Being and Time by Martin Heidegger

This isn't the book of answers. It doesn't tell you if God exists or if eating babies is bad or who you should vote for. Heidegger's modest project just tells you how you can ask those questions in the first place.

Ethics by Benedictus de Spinoza

Written in 1677, it offers us a pretty good understanding of why Spinoza was kicked out of the Jewish community and labelled an atheist by... well, pretty much everyone.

It would be easy to see this as a stone-cold calculating book, but there's always an explosive Jewish mysticism just lurking beneath the surface. Forget the Kaballah, make this mandatory reading. For everyone; especially Intelligent Design fans. Spinoza pretty much curb stomps standard religious beliefs like final causes and anthropomorphic gods.
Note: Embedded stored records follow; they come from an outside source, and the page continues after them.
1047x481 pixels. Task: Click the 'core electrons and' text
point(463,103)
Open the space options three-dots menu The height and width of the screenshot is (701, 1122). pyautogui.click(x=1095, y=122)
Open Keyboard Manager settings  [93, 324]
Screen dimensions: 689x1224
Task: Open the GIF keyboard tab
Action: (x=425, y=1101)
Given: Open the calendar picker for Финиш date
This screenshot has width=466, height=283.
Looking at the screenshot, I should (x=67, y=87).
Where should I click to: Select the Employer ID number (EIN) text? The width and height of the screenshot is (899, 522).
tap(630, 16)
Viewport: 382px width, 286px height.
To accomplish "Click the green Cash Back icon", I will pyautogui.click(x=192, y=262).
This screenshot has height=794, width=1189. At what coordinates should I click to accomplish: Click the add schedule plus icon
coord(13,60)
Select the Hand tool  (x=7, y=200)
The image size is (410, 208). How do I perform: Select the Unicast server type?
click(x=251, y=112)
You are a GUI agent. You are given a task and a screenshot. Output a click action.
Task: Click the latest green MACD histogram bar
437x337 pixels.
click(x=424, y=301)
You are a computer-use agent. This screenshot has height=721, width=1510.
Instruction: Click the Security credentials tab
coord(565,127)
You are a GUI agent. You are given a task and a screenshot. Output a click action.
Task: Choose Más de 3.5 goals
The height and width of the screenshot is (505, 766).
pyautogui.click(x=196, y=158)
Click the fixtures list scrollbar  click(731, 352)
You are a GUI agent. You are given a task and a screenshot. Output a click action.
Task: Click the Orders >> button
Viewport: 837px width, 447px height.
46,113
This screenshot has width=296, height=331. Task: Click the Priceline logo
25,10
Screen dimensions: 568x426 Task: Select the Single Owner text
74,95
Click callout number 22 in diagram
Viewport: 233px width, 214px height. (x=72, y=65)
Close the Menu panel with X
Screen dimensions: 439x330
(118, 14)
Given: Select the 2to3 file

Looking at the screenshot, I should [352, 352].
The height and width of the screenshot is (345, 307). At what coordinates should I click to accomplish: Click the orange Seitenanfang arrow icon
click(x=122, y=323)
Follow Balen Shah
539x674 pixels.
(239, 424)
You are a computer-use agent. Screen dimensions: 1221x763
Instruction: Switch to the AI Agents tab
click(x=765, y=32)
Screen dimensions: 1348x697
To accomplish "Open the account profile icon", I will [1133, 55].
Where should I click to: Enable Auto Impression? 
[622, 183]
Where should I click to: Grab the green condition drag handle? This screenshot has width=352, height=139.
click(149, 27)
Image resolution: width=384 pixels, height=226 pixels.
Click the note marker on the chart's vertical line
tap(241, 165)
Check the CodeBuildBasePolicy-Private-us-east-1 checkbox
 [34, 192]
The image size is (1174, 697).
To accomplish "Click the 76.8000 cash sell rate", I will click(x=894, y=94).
Talking Honky Tonk Blues by Buck 65

It's a mix of country, hip-hop, folk-rock and electronica. Yeah. And it all works to make my favourite album of the year. If you have an interest in any of those genres... Buck 65 can't be reccomended enough. Everyone should be this creative.

By the way, he's giving away the tracks from his new EP on his website. Go listen to all five, and tell if that this man is not going to single handedly save country and hip-hop from themselves.

Anger Do Not Enter by Beef Terminal

Why yes, I've picked up a taste for ambient beats. This is pretty much perfect night walking or reading music. It's about as relaxing as anything I've come across.

The Dusty Foot Philosopher by K'naan

This is definately runner up for my favourite album of the year. An unstoppable tour de force of world beat hip-hip.

So that's the year that was. An extraordinary year for music, books and movies all around; I'm very impressed with 2006 all around.

1 comment:

Jamie A. Grant said...

Yay for the update and I like the snappy new template. I'll read your reviews in detail later.